WHAT YOU SHOULD DO
Copy the stretch of the Lakers blog recap from "The discipline shown" through "with the Lakers.", but change "discipline" to "composure".
+++ QUOTED PASSAGE +++
It's been a busy day on the blog. To recap, we looked at...
The discipline shown by the Lakers in their Game 1 win Sunday afternoon.
The pressure on Mike Brown to perform well in his first playoffs with the Lakers.
Assault charges filed against Jordan Hill, who said Monday he expects to play in Tuesday's Game 2.
Dave McMenamin passed along reaction Monday's reaction from El Segundo to the incredible comeback for the Clippers Sunday night in Memphis, along with Mike Brown's comments regarding George Karl's assertion he saw "about 30" instances of illegal defense from the Lakers in Sunday's game.
As for the rest of practice...
Among the more underplayed positives of Andrew Bynum's dominant Game 1 came on the offensive end, where he had only one turnover despite multiple touches against near constant double teams. While Bynum improved against extra attention during the season, he was still fairly prone to miscues. Not Sunday. Brown attributed Bynum's near-pristine performance to a better understanding of what Denver would send at him. "[For the playoffs], we've broken down what Denver does. We've walked through it. We showed tape, we walked through it again. We showed tape again. Then we scripted it, and then we walked through it. So he has a better feel of what they're doing, and where they're coming from," he said.
+++ ROWS +++
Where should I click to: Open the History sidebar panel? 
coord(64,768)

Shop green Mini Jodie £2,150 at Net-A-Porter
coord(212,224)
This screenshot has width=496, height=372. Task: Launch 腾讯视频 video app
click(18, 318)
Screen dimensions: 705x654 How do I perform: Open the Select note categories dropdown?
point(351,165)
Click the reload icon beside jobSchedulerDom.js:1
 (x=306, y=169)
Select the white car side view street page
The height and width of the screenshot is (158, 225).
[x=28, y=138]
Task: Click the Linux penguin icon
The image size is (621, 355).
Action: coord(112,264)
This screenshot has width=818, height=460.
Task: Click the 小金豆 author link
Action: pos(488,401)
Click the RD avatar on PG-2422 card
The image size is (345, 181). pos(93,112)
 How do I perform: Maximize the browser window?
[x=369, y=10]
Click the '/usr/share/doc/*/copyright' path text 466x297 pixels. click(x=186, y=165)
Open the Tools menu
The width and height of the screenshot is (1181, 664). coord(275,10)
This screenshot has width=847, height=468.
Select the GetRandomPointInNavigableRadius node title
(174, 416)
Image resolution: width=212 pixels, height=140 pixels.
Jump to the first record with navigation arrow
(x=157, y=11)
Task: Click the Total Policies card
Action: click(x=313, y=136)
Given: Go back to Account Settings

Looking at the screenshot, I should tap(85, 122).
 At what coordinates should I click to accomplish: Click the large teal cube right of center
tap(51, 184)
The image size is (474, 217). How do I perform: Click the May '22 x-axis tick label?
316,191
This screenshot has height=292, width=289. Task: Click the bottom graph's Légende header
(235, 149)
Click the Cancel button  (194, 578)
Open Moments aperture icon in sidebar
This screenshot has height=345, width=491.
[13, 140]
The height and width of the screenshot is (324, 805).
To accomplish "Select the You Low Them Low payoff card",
+++
THE SOLUTION
The composure shown by the Lakers in their Game 1 win Sunday afternoon.
The pressure on Mike Brown to perform well in his first playoffs with the Lakers.